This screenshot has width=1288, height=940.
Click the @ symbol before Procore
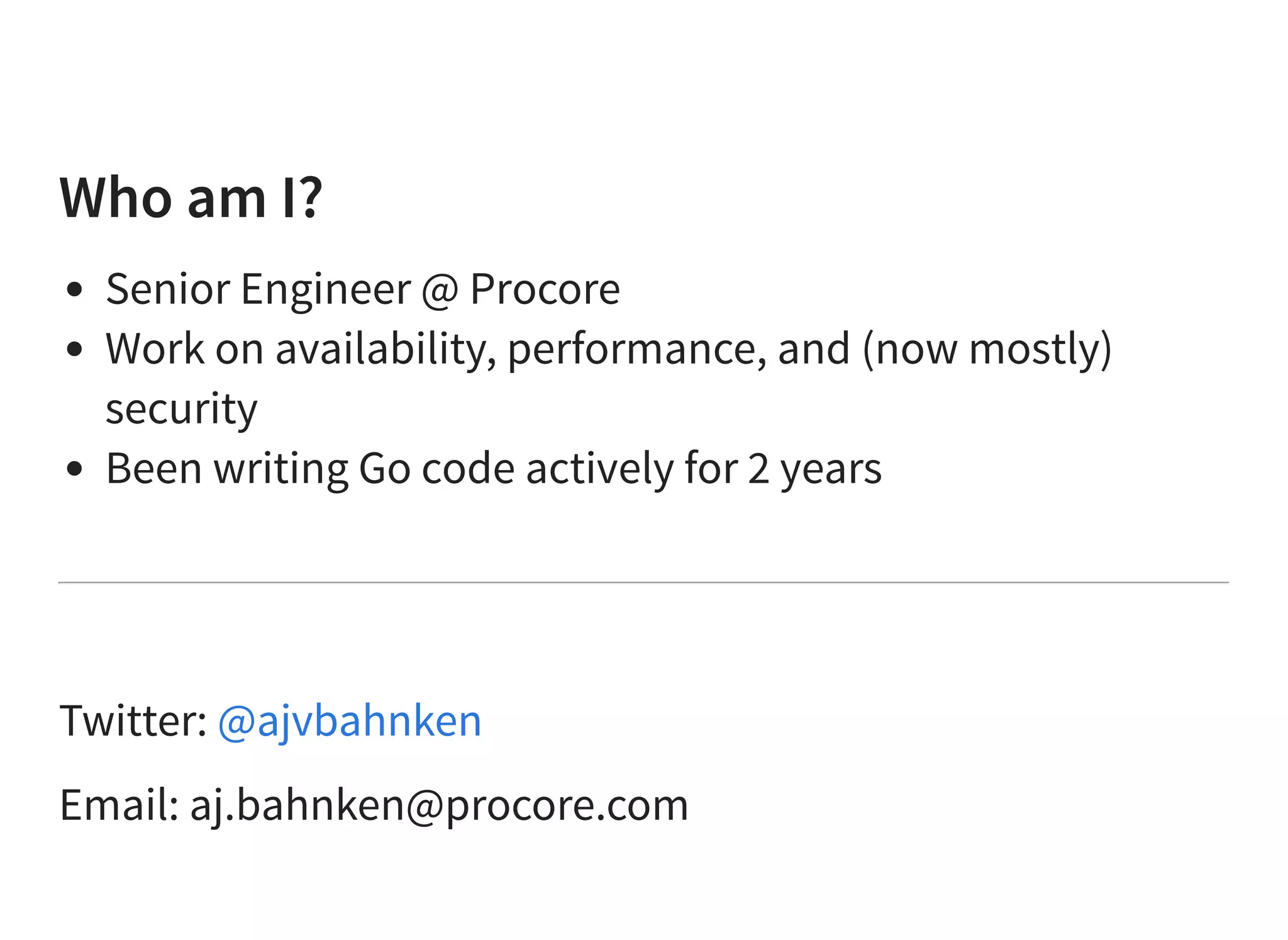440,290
--
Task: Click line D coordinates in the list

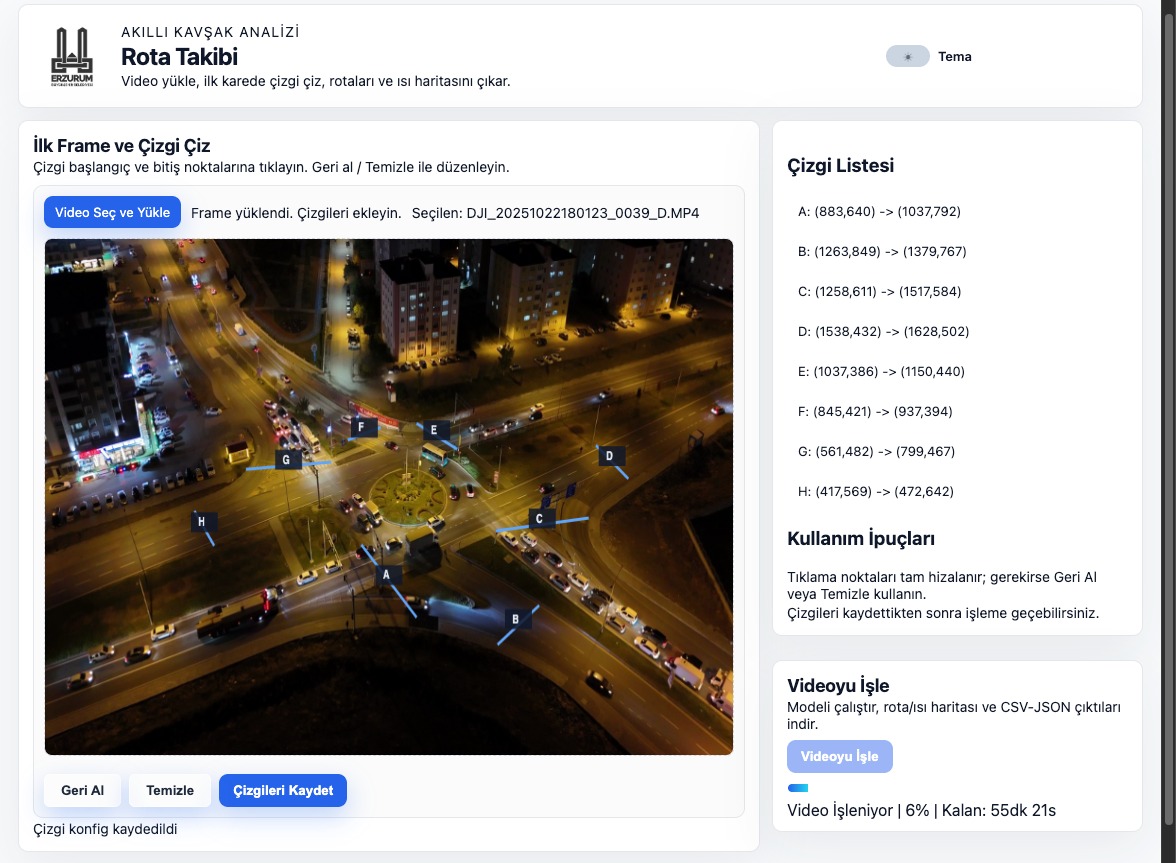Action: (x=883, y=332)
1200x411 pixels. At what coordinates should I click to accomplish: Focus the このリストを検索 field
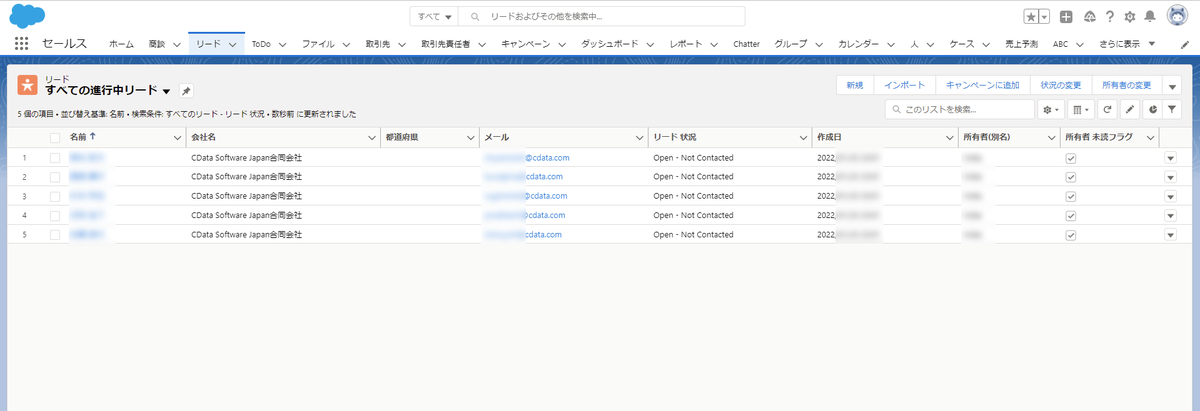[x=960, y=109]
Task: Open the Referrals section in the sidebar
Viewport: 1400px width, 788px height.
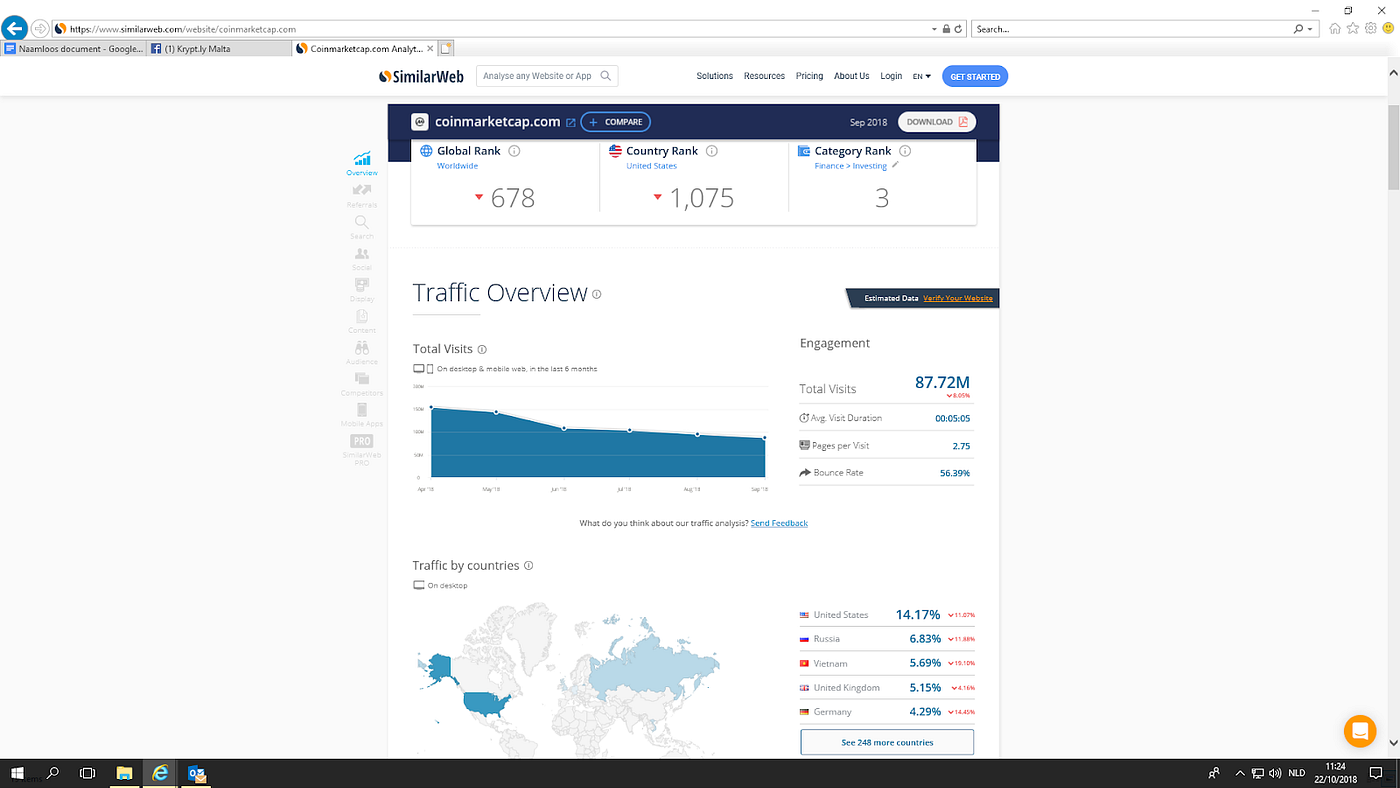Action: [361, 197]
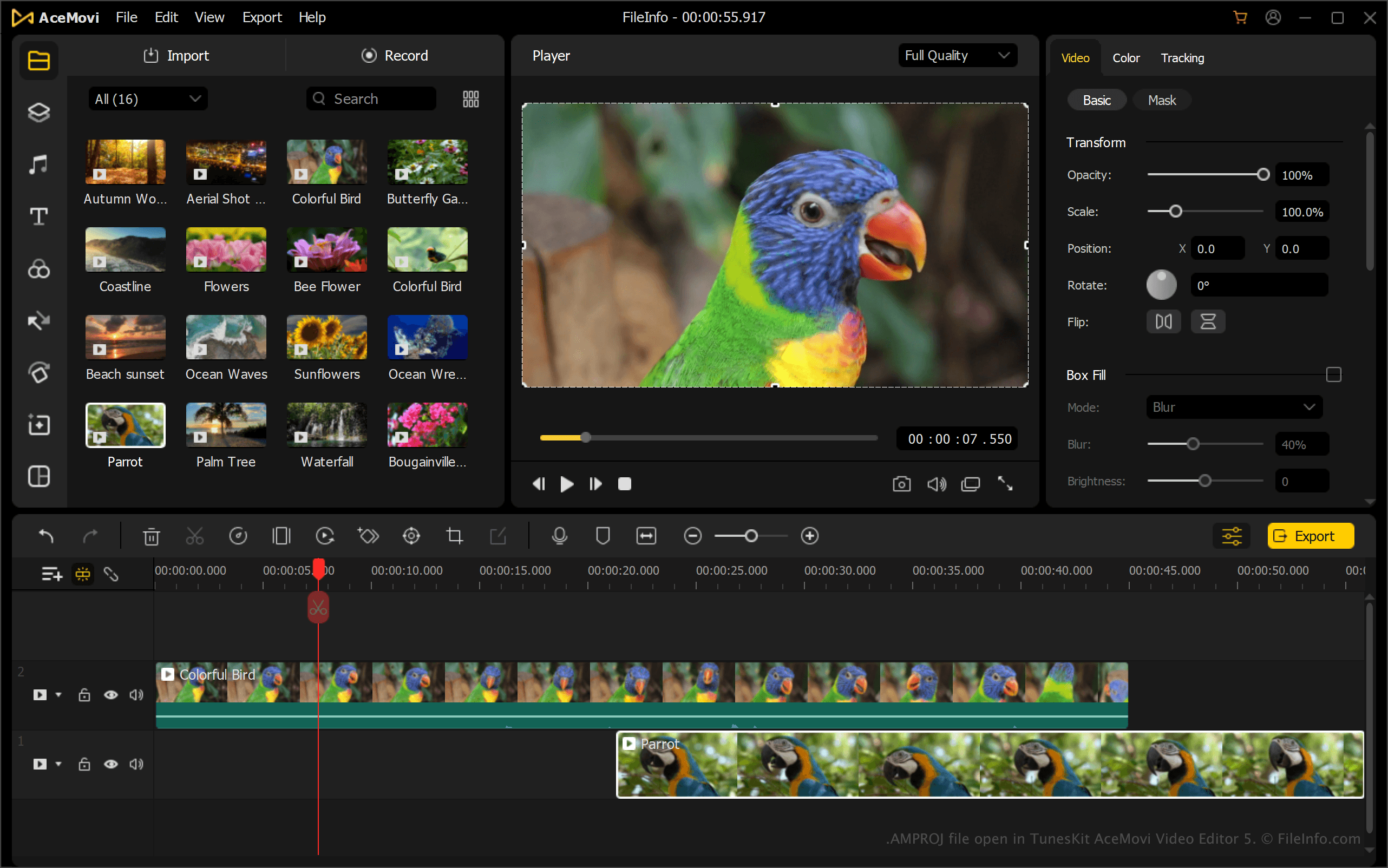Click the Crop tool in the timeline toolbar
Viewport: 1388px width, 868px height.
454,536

What you have to do —
Starting at the line that contains "Task: Click line D coordinates in the list" and ending after the line that contains "[x=960, y=109]", output those items as a two-column CSV with the columns instruction and answer, one row per item. Enclose each field in quotation marks, replace line breaks with spaces, and omit the pictures.

Final result —
instruction,answer
"Task: Click line D coordinates in the list","Action: (x=883, y=332)"
"1200x411 pixels. At what coordinates should I click to accomplish: Focus the このリストを検索 field","[x=960, y=109]"